According to ITEPA Section 205, the cost of benefit, extent of charge or the cash equivalent is the amount of cash given as a benefit to the employee minus any amount that the employee has paid himself or has made good.
In Pepper case, the House of Lords declared the cost to be the marginal cost but not the average cost. This was of concern for a private school where a child of a teaching staff member acquired education and the member had to pay one-fifth of the amount of the normal fee, this being sufficient enough for covering the marginal cost, yet still less than the average cost. It was decided by the House of Lords to make use of the marginal cost as no charge occurred and this all was made good by the employee himself.
According to the Section 99, a significant exception was seen that was made with respect to the accommodation given by the companies in the Companies house setup to the employees for the adequate performance of their respective duties.
As restrained to the historical custom and clarified by Vertigan case:
An example of a person who was hired at the post of a nursery foreman. He could not acquire the accommodation by the council resulting in him to buy a bungalow in the vicinity of the office where he started living. It allowed him to reach the work place within a time span of five minutes. It was then decided that it was not a compulsion in performing his duties and the exception does not apply in this case. Then where does the exception apply? The exception was restricted to the scenarios where the employers were expected to provide for the living space in the Companies house setup.
This provision of accommodation was determined by the following parameters:
Hence, it was concluded that even if the accommodation had been provided in return to the better performance of his particular duties, he was not accustomed to provide them.
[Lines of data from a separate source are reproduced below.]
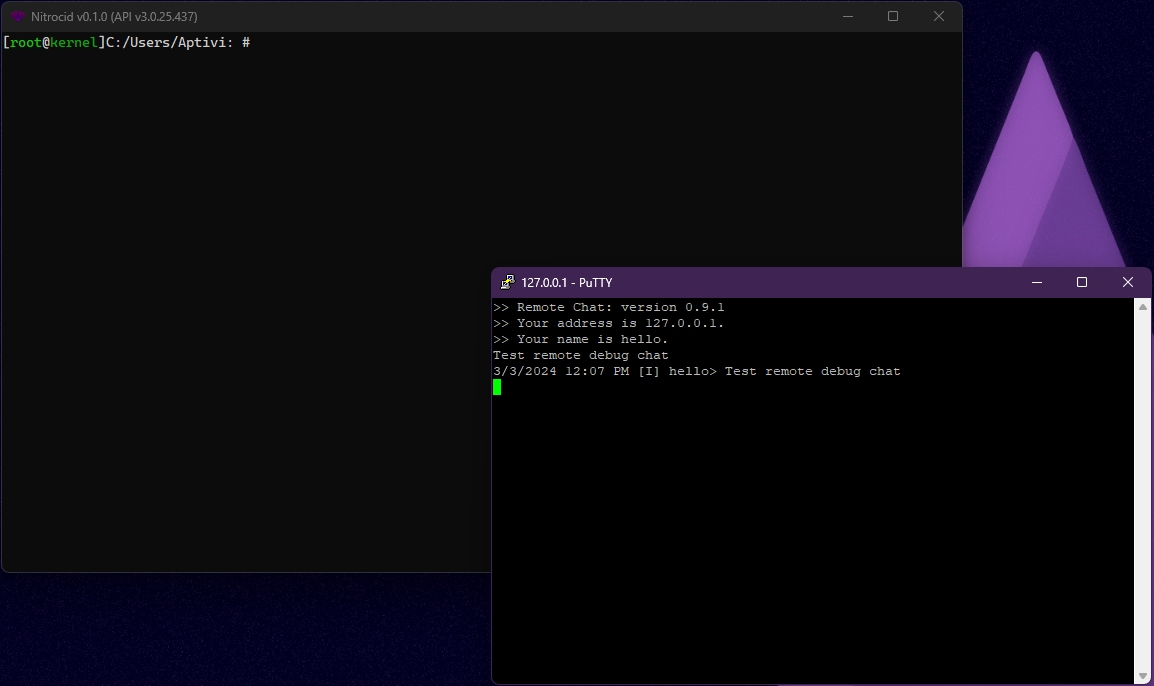Open the PuTTY system menu icon

tap(508, 283)
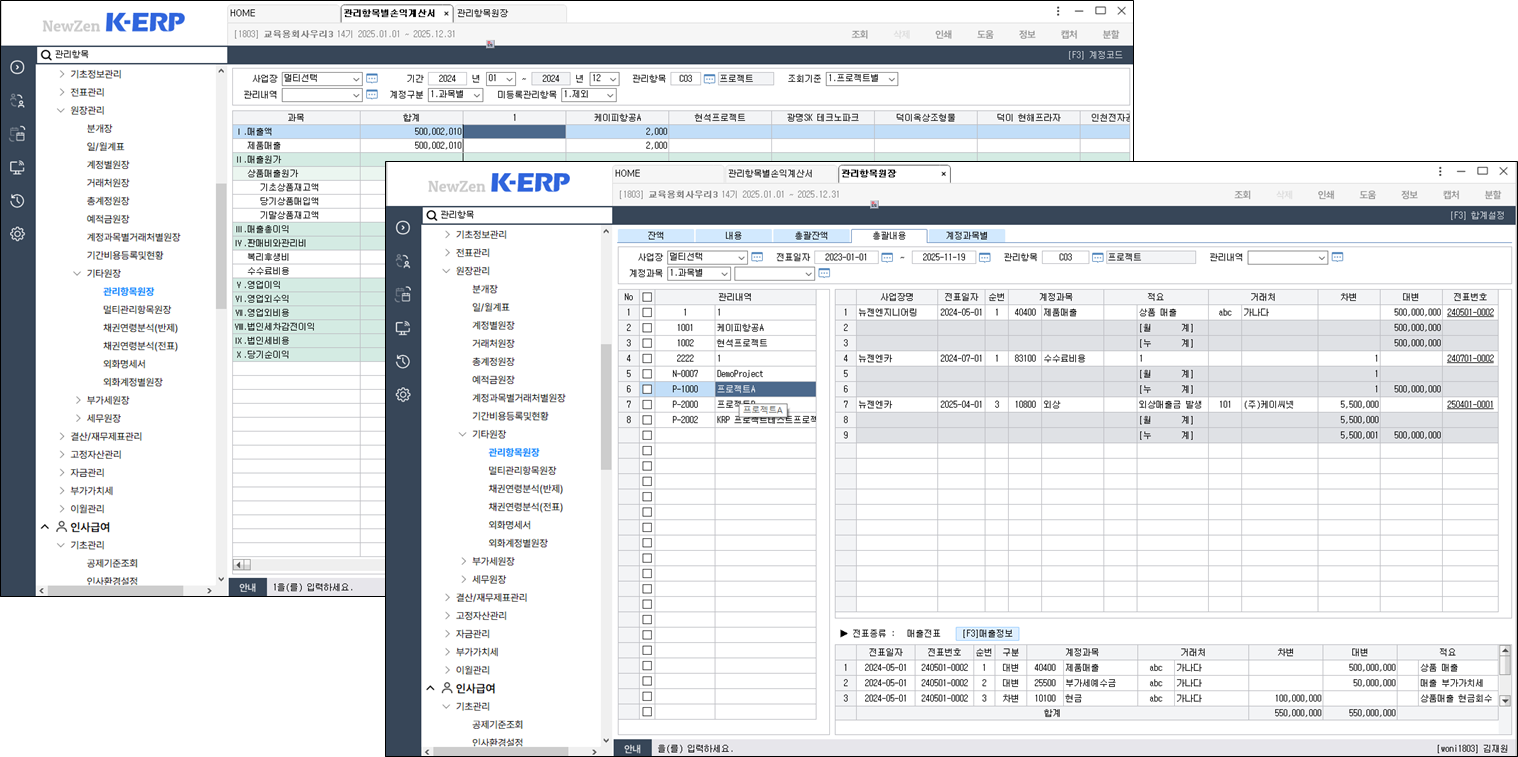Expand the 부가세원장 node in the front window tree
The height and width of the screenshot is (757, 1518).
(x=463, y=561)
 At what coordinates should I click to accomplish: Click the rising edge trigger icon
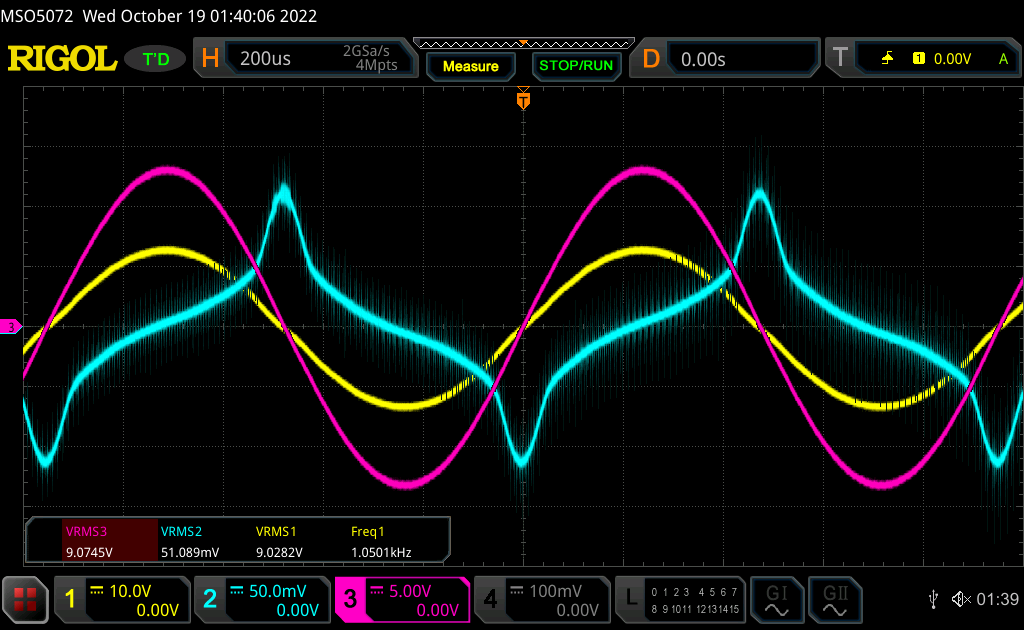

Any case other than the one discussed above, the employee remains chargeable under the chapter five of the part 3 on the benefit’s cash equivalent.
To determine if there are any Exemptions of Benefits and Payments under ITEPA Part Four
Some important provisions under discussion are:
To determine if there are any Allowable Deductions under ITEPA Section 336
The possible conditions are:
According to Pitch ford LJ case: once, almost like B, cash is spent attending a course, travel fare etc. If there's, as an example, associate degree workplace holding interviews next to the school that I’m attending, then ‘it could be a question of truth whether or not I even have incurred the expense of travel completely within the performance of the duties of my employment or part for functions personal to myself’. Similarly, once T attends school attributable to his employer’s needs, and for his own personal wishes, it's an issue of truth if expenses are an incurred part for private reasons.
In all the instances, it appears to ME, I even have arguably not incurred the expense of trip school completely within the performance of the duties of my employment. it's an issue of truth whether or not I even have in each cases, or in either case, incurred the expense part in performance of my duties and part for reasons personal to myself.
In Simpson case, subscriptions to skilled bodies paid by a rustic medical practitioner were disallowed, even supposing the journals received enabled him to stay himself properly qualified. this can be reversed by statute, and subscriptions are deductible, however just for restricted skilled membership fees and for annual subscriptions to approved societies.
In Humbles case, an instructor who had attended a series of lectures for the needs of his data couldn't deduct these expenses; a distinction was drawn between qualifying to show and obtaining material on one hand, and making ready lectures for delivery, on another hand.
The same conclusion was reached once knowledgeable football game player sought-after to deduct the prices of assorted dietary supplements in Ansell case.